Ten behoeve van de interne beheersplanning en -monitoring wordt voorgesteld twee indicatoren te gebruiken voor de rapportage over de voortgang van het project op weg naar het bereiken van zijn algemene en specifieke doelstellingen. De eerste indicator zou het 'voltooiingspercentage van de bouw van ITER' zijn en de tweede het 'percentage van de verplichtingen van Euratom in natura waaraan door F4E is voldaan'. Beide indicatoren zullen gebaseerd zijn op de gegevens die door de ITER-organisatie worden gerapporteerd.

Het voorstel van de Commissie voor het meerjarig financieel kader 2021-2027 stelt een ambitieuzer doel wat de integratie van klimaatactie in andere EU-programma's betreft, en stelt als algemeen doel dat 25 % van de uitgaven op de EU-begroting klimaatdoelstellingen ondersteunen.
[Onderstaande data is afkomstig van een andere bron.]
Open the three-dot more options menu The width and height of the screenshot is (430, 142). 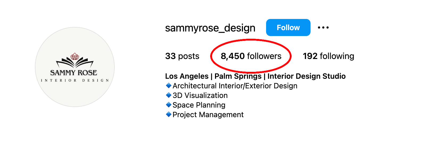click(x=323, y=27)
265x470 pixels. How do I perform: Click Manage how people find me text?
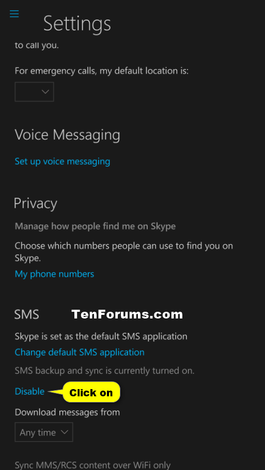pos(95,226)
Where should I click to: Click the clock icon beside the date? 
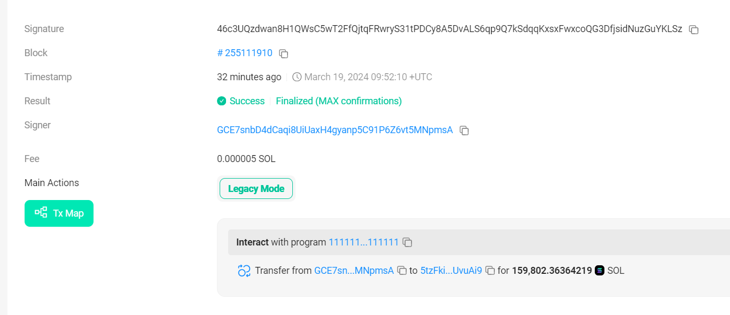(297, 77)
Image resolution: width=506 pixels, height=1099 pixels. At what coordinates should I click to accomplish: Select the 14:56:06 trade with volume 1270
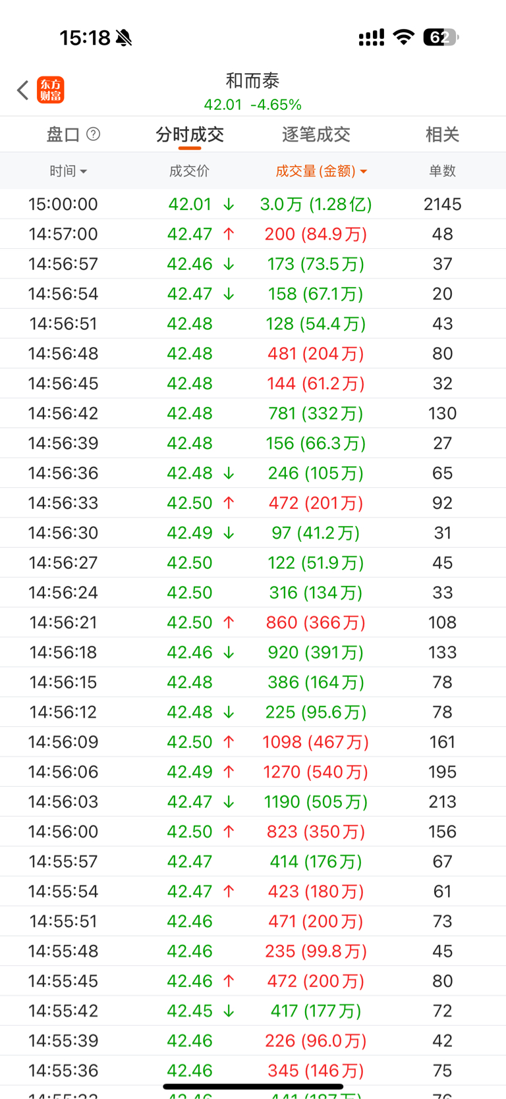click(x=253, y=772)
De bijdrage van dit programma aan de verwezenlijking van dat doel zal worden gevolgd via een EU-systeem van klimaatindicatoren op een passend uitsplitsingsniveau, inclusief het gebruik van nauwkeuriger methoden als die beschikbaar zijn. De Commissie zal de informatie jaarlijks blijven presenteren in de vorm van vastleggingskredieten in het kader van de jaarlijkse ontwerpbegroting.

Om ervoor te zorgen dat het potentieel van ITER volledig wordt ingezet als bijdrage aan de klimaatdoestellingen, zal de Commissie ernaar streven relevante acties in kaart te brengen tijdens het proces van voorbereiding, toepassing, beoordeling en evaluatie van de uitgaven.
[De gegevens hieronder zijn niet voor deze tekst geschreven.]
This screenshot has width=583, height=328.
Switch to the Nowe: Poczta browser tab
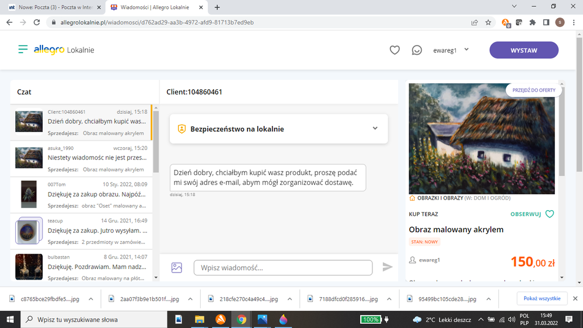pos(53,7)
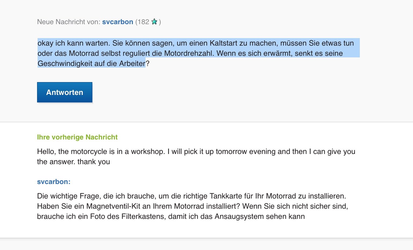Click the feedback score 182
The height and width of the screenshot is (250, 413).
[x=143, y=22]
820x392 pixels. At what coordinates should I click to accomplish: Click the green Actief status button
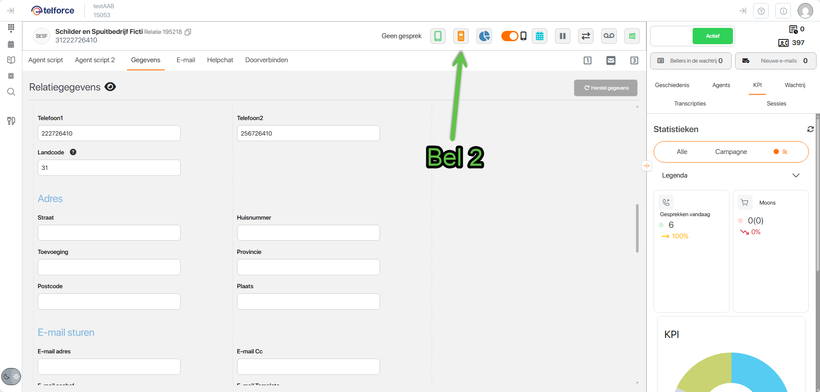click(x=712, y=36)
De Commissie zal tussentijdse evaluaties en evaluaties achteraf uitvoeren en zal de conclusies meedelen aan het Europees Parlement, de Raad, het Europees Economisch en Sociaal Comité en het Comité van Regio's. De evaluatie zal worden uitgevoerd overeenkomstig de paragrafen 22 en 23 van het Interinstitutioneel Akkoord van 13 april 2006 9 , waarin de drie instellingen hebben bevestigd dat evaluaties van bestaande wetgeving en bestaand beleid de basis moeten vormen voor effectbeoordelingen van opties voor verdere acties. In de evaluatie zullen de effecten van ITER worden beoordeeld aan de hand van vastgestelde indicatoren/streefdoelen en een gedetailleerde analyse van de mate waarin het project relevant, doeltreffend en doelmatig is gebleken, voldoende toegevoegde EU-waarde levert en samenhangt met ander EU-beleid. Bij de evaluatie zal rekening worden gehouden met de opgedane ervaring om eventuele tekortkomingen/problemen of ruimte voor verbetering van de acties of de resultaten daarvan vast te stellen en om deze ten volle te helpen benutten/ het effect te maximaliseren. Indien de evaluatie achteraf vlak vóór de tussentijdse evaluatie van de volgende periode wordt uitgevoerd, kunnen beide evaluaties worden gecombineerd in één enkele evaluatie met betrekking tot een langere periode.

Bovendien stelt F4E overeenkomstig artikel 14 van zijn statuten een jaarverslag op. Dit verslag legt de uitvoering van het F4E-werkprogramma vast. Het wordt opgesteld door de directeur van F4E, beoordeeld door de raad van bestuur en door die laatste samen met zijn eigen beoordeling naar de leden, het Europees Parlement, de Raad en de Commissie opgestuurd.